To echo Nick's review, it is a good book. And I admit to being surprised at how good it is. There are any number of uniformed, incurious non-economists who feel perfectly comfortable performing hatchet jobs on ideas that they clearly do not understand, so it's a very good thing indeed to come across a book that is written by a non-economist who has taken the trouble to inform himself about what economists actually say.
I'm very tempted to go through a chapter-by-chapter review, simply because so many of the the points he makes are ones I've been making here over the years. But I won't: read the book.

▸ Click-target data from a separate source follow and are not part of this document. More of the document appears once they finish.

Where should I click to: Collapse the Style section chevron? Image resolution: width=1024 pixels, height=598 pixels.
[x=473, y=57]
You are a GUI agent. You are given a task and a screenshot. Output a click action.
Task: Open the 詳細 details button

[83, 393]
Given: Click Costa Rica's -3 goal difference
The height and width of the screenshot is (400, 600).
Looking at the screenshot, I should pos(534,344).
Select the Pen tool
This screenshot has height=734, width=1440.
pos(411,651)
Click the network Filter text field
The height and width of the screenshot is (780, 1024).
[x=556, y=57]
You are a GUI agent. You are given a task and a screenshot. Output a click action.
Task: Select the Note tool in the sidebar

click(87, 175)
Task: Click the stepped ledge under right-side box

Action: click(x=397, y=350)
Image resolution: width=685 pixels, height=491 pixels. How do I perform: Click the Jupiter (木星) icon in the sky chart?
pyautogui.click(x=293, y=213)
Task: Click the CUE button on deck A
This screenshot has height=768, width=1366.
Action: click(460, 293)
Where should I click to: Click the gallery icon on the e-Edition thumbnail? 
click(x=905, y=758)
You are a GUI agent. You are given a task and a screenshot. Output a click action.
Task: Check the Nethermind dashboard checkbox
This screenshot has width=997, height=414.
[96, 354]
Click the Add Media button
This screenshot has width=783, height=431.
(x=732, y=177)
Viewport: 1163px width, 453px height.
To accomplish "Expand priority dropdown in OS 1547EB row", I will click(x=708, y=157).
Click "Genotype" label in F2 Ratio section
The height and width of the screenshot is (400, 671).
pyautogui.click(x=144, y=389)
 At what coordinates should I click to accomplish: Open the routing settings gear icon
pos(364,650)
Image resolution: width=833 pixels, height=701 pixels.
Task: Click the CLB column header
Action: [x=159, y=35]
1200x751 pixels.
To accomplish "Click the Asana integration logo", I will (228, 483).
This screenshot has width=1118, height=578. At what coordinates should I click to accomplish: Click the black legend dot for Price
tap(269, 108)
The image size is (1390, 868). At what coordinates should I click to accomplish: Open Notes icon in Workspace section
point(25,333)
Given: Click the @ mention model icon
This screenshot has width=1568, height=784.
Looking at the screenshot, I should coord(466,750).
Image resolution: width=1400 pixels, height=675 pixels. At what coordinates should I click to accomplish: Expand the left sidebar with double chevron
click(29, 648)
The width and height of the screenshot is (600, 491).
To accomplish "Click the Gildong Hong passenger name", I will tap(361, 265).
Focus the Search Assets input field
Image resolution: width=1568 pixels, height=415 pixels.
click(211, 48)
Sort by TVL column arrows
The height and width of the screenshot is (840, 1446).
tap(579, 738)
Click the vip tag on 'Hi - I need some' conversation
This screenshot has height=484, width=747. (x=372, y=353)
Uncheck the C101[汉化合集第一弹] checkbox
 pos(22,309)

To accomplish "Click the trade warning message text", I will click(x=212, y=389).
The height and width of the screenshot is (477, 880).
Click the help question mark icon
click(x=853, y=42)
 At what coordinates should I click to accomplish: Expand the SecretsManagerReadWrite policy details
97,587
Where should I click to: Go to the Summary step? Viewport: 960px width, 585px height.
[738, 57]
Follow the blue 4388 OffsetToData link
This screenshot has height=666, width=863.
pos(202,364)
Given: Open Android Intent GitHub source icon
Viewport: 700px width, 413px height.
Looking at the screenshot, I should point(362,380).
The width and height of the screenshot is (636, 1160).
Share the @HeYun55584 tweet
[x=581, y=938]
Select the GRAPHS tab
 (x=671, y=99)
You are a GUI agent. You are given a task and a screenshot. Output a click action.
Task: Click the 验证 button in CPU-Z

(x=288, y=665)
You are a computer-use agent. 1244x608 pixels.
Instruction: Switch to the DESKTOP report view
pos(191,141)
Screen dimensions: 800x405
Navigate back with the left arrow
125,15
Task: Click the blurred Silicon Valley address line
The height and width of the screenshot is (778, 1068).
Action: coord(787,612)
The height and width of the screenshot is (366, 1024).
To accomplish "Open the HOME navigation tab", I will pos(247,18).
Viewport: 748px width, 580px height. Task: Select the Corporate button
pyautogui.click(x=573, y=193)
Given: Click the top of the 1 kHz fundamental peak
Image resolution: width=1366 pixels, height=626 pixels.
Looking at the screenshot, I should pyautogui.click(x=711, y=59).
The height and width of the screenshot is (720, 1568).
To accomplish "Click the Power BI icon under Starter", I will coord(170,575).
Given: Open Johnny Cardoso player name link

A weakness that is worth mentioning is one that Nick noted: the symmetric structure of the book simply doesn't work. Joseph Heath will tell anyone who will listen that his primary audience is economically-illiterate leftists, and this is pretty clearly born out by the lop-sided structure of the book: the first six chapters documenting the right-wing fallacies don't have the punch of the ones that eviscerate those dear to the left. For example, the chapter on international trade could have just as easily been assigned to the list of left-wing fallacies - although I think my suggestion would have been to add another section on 'non-partisan fallacies'. The lop-sided structure is probably inevitable, since left-wing hostility to economics is older and more deeply-rooted than right-wing hostility to economics. But it is no doubt a smart strategic move to soften up leftists readers by starting with a demolition of some of the dumber elements of right-wing economics.
One thing I have learned from this book is that Canada's book review editors are singularly bone-headed. I haven't seen a single review that would lead me to believe that its author understood what Joseph Heath wrote.